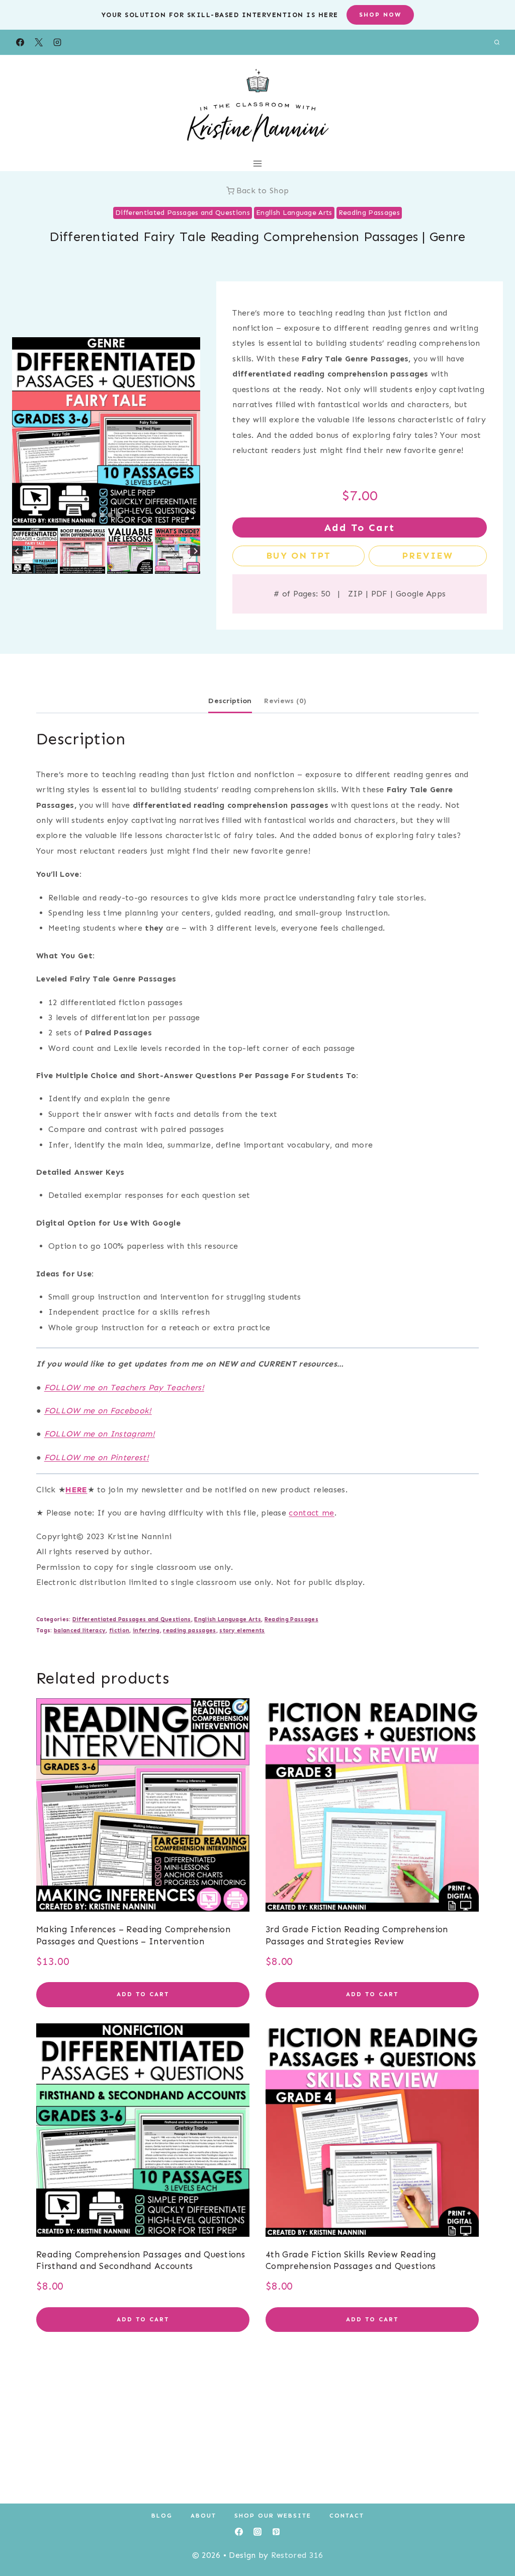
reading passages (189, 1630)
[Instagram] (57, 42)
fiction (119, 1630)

--

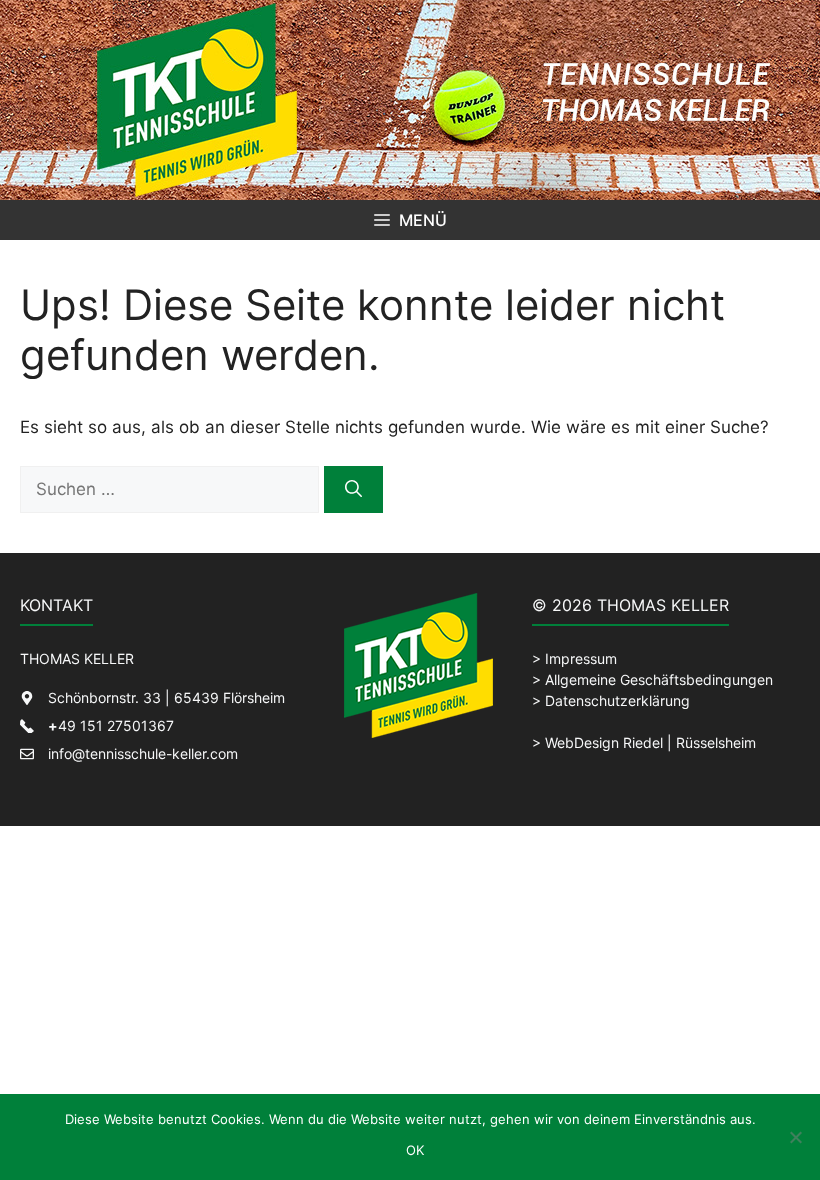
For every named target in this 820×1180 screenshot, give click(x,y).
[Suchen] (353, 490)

__About this exercise__. Print again the lines of the entries above that fall between the line holding "For every named" and the line holding "[Suchen] (353, 490)", inclusive, exactly as they stand.

__Answer to the exercise__.
For every named target in this 820×1180 screenshot, give click(x,y).
[Suchen] (353, 490)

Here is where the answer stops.